Aug 25, 2021 - Politics & Policy

Biden's ugly exit

Taliban spokesperson Zabihullah Mujahid is seen holding a press conference in Kabul.
Taliban spokesperson Zabihullah Mujahid holds a press conference in Kabul on Tuesday. Photo: Haroon Sabawoon/Anadolu Agency via Getty Images

With the Afghan government and military no longer able to provide cover, President Biden risks the ugliest of exits from Kabul if he blows past his promise to leave Aug. 31.

Why it matters: The Taliban now controls the area around Kabul's airport. As the U.S. removes its final 5,800 troops — and shrinks the security perimeter they've been providing — the surest way to ensure the last soldiers and diplomats get out safely is through the grace of a grisly enemy.

The big picture: A Taliban spokesman on Tuesday repeated the group's stance that it will not recognize any extension past Aug. 31. That cold reality explains why Biden is sticking to his timetable, despite pleas from allies like the United Kingdom, combat veterans and outside groups trying to evacuate Afghans.

  • "Who wants to be the last man there?" a U.S. veteran nearly killed in Afghanistan told Axios.
  • Biden said Tuesday the U.S. is on pace to exit by his deadline, but that will depend to the end on the Taliban's continued cooperation, including access to the airport and no disruptions to the U.S. operations.
  • Secretary of State Antony Blinken tweeted twice on Tuesday about his calls to the NATO secretary general and Turkish foreign minister. Both NATO and Turkish forces have the potential to provide cover for departing U.S. forces.

The U.S. had about 2,500 troops in Kabul as of last month, with long- term plans to maintain a force of 650 Marines to protect the U.S. embassy.

  • When the government collapsed on Aug. 15, the Taliban encircled the lifeline out — Hamid Karzai International Airport.
  • President Biden sent in nearly 6,000 troops, and they've established a buffer and allowed its lone runway to reopen for evacuation flights.
  • Nonetheless, Taliban fighters operate their own checkpoints within eyesight of the Americans, and they could shut down the airport by firing mortars into the runway or tarmacs, or by shooting at departing airplanes.

Biden has committed to leaving by Aug. 31, but White House press secretary Jen Psaki said in a statement Tuesday: "The president has asked the Pentagon and the State Department for contingency plans to adjust the timeline should that become necessary."

  • CIA Director William Burns met with Taliban leader Abdul Ghani Baradar in Kabul on Monday, and Defense Department spokesperson John Kirby said on Tuesday that consultations continue.
  • In his speech late Tuesday, the president noted the Taliban itself could be attacked by ISIS-K, a bitter enemy of both parties.
  • "Every day we're on the ground is another day we know that ISIS-K is seeking to target the airport," Biden said.
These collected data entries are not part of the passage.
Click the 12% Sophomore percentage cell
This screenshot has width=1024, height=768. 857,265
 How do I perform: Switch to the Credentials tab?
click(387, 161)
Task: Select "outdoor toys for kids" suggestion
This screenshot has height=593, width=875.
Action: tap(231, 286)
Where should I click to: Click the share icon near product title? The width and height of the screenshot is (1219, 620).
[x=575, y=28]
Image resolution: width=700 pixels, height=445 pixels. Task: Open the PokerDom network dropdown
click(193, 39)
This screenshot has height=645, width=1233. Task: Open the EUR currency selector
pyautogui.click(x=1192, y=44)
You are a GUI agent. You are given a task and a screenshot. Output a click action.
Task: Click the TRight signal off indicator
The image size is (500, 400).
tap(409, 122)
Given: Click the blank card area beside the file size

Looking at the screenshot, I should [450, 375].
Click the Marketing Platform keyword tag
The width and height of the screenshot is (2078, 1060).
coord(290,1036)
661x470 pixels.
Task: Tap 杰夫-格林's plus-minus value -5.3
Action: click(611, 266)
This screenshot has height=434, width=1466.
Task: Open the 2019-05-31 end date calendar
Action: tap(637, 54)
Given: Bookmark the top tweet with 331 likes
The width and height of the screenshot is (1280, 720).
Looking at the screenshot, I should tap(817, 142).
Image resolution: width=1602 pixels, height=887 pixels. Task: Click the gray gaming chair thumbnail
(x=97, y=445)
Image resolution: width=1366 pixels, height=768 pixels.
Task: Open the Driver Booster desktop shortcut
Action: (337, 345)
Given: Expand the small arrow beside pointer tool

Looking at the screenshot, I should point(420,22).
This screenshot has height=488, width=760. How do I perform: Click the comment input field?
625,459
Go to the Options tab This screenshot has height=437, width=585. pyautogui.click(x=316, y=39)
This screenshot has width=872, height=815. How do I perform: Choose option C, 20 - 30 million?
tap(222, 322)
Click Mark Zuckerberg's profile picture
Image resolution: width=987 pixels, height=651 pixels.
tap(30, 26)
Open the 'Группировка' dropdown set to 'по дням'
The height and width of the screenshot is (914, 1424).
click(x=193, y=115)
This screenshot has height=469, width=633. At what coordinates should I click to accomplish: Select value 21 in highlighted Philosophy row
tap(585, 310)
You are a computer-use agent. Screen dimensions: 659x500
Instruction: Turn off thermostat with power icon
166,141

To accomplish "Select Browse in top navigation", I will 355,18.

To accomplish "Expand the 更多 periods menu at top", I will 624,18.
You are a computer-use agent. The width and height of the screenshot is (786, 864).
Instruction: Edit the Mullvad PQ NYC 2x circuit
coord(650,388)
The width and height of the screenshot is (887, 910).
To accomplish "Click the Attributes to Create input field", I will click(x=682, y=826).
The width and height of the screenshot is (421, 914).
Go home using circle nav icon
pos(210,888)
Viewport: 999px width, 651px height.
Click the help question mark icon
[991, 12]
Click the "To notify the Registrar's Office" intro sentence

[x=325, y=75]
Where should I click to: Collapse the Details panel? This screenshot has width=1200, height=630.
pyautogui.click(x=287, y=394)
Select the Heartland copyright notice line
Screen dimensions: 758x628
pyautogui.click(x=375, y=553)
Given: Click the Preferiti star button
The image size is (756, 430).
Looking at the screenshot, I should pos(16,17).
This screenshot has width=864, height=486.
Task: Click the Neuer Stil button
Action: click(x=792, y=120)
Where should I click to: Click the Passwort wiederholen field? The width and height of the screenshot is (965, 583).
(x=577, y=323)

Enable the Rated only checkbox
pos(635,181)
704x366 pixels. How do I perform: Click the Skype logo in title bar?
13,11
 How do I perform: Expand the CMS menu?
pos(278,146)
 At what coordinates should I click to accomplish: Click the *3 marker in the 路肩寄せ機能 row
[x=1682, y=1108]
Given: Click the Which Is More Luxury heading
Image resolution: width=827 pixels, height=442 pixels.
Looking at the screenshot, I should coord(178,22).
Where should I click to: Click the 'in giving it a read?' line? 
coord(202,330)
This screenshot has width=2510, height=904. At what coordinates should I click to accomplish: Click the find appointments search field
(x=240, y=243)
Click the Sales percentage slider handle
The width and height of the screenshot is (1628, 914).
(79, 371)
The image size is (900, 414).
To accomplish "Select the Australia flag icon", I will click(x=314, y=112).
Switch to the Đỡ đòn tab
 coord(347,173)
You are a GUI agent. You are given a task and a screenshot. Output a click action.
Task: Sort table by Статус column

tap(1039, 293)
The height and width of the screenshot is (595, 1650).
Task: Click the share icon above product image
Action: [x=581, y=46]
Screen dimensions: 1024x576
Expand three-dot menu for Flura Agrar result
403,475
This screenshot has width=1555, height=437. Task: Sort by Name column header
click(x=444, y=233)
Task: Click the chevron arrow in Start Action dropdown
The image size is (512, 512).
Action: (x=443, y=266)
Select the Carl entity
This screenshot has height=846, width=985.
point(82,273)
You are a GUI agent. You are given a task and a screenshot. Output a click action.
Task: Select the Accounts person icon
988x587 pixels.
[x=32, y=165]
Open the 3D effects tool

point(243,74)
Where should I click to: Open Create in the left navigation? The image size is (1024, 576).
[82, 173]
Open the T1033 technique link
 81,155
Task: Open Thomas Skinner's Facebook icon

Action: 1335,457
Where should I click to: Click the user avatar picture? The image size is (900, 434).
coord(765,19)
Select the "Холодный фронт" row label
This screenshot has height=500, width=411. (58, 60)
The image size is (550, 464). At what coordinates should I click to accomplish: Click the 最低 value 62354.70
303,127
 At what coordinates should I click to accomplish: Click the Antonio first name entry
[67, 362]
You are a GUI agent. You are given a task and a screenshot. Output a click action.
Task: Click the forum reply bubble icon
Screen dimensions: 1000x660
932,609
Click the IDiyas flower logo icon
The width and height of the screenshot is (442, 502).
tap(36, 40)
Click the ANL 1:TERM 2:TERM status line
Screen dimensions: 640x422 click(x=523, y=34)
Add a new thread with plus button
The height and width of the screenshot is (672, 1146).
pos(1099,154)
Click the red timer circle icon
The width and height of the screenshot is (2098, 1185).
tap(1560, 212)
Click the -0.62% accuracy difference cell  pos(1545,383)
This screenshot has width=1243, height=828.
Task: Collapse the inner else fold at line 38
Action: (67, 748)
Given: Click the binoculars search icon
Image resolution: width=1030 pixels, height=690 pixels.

What's next: Kirby acknowledged the risks as U.S. forces move toward the last outbound airplanes.

  • Not only soldiers but State Department employees who've been processing the evacuees would be on those final flights. There would be no U.S. troops left in Afghanistan to safeguard them when the last plane departed.
  • "It is all done in a very careful, methodical way, so that you can preserve as much capability to the very end that you need," Kirby said. The U.S. would try "to get our materiel out with our people," he added, referring to its last weaponry.
  • If it can't fit, it will be destroyed, potentially by Air Force fighters and bombers that can shoot from a safe distance.